----- Records supplied -----
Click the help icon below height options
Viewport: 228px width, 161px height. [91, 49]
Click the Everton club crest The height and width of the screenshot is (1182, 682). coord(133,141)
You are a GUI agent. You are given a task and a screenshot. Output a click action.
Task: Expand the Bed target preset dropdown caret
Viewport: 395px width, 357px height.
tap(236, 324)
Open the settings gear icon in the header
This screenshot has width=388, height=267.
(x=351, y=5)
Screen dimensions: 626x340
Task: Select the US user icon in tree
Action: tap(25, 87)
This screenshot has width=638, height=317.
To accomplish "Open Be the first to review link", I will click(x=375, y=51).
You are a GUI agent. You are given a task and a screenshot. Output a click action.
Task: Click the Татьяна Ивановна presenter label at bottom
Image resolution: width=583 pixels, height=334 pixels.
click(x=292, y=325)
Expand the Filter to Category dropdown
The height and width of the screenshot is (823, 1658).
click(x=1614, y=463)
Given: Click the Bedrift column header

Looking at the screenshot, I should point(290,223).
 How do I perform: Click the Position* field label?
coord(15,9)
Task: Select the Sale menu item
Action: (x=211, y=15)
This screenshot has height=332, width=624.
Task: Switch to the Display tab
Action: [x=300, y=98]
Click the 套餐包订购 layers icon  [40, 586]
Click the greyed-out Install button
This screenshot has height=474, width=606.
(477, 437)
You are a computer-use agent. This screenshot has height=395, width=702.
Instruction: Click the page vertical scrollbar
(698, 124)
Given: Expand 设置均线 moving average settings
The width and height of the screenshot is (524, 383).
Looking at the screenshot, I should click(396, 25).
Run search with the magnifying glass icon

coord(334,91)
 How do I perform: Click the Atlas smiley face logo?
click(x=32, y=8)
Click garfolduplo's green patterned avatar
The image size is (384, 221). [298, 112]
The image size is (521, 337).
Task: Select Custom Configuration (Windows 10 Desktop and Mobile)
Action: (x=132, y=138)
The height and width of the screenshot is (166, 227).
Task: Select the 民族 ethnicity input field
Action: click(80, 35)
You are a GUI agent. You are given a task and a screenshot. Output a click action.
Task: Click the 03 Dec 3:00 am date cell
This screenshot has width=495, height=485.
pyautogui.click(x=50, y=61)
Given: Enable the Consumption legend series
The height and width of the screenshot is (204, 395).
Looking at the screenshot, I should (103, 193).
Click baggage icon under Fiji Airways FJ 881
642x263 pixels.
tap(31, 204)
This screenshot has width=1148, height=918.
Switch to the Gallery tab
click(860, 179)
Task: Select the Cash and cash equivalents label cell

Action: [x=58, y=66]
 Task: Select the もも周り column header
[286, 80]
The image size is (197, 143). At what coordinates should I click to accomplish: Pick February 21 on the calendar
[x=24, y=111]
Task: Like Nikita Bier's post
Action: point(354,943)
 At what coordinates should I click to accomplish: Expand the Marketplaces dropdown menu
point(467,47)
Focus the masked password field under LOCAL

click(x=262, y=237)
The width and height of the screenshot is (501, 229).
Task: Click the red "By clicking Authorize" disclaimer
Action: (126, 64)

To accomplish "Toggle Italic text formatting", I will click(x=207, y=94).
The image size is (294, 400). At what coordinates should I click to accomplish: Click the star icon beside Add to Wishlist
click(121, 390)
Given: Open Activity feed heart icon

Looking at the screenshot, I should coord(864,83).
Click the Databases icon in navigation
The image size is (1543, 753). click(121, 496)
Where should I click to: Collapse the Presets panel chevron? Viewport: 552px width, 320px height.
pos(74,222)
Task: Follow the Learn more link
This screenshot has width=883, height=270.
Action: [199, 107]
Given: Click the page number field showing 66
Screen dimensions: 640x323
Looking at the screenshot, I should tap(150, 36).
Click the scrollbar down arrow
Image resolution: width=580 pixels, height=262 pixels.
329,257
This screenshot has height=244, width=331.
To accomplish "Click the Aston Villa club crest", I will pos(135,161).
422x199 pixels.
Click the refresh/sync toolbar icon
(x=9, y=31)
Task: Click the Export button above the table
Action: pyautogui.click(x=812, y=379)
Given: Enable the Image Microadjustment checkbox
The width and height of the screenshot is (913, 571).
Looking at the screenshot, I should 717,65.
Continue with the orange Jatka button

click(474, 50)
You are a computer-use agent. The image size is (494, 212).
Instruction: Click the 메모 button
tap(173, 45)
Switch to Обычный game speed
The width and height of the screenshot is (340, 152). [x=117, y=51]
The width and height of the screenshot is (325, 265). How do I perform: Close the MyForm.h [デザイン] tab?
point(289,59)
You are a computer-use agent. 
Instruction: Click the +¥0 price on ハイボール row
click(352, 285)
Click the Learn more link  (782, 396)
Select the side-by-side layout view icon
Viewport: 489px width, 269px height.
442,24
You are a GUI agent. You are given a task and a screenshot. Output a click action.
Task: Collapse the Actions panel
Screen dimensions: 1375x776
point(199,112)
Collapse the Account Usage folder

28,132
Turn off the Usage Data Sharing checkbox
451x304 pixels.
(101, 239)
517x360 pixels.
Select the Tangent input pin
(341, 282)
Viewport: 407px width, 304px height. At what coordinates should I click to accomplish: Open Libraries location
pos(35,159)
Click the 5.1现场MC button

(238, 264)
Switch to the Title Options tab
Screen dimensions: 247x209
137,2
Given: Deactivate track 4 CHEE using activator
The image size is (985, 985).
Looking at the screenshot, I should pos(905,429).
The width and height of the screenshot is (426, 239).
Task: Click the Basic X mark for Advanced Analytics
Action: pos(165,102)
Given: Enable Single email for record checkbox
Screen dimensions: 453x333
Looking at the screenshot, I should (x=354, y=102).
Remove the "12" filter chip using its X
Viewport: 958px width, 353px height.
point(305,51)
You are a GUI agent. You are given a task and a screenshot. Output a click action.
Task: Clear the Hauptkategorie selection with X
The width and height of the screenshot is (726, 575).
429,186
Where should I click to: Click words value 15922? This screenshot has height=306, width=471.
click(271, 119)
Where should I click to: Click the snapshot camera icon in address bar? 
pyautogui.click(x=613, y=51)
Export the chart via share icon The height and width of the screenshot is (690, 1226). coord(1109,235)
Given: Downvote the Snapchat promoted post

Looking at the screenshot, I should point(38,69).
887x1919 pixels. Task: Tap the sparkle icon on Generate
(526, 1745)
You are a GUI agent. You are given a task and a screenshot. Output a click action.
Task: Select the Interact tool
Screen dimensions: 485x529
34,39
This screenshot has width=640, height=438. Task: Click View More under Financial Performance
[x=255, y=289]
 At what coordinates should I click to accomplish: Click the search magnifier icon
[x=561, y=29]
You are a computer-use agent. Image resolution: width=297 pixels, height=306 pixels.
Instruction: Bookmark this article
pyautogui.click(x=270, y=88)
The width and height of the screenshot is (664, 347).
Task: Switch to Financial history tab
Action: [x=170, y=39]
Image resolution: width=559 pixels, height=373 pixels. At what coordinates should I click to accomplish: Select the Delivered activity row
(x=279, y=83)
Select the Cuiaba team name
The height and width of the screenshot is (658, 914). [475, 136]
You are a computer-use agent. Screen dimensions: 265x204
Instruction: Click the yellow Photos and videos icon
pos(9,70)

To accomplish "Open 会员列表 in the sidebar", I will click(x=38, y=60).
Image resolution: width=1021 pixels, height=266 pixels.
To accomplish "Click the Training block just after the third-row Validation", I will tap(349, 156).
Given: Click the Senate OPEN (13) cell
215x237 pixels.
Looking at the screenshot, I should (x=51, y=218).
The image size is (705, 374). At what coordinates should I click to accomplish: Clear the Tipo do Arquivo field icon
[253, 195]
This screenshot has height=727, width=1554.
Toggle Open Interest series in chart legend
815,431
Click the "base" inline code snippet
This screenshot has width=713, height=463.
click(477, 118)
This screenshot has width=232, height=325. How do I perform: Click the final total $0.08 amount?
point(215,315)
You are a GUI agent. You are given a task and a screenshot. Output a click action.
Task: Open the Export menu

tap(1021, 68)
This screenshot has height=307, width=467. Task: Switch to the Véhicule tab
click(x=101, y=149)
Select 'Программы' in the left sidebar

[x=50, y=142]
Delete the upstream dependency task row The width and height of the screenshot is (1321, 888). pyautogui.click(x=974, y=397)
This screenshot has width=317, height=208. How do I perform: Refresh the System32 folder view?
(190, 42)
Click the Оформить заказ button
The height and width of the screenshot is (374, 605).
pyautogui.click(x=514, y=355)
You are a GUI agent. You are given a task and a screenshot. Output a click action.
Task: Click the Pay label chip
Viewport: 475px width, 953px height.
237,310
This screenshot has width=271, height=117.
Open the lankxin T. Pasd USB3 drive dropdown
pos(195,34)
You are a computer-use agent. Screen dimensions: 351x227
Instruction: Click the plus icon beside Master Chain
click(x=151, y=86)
-----
▶ **Problem to work on**
Return only those lines of the records that contain the string "club".

▶ **Response below**
Click the Everton club crest The height and width of the screenshot is (1182, 682). coord(133,141)
To accomplish "Click the Aston Villa club crest", I will pos(135,161).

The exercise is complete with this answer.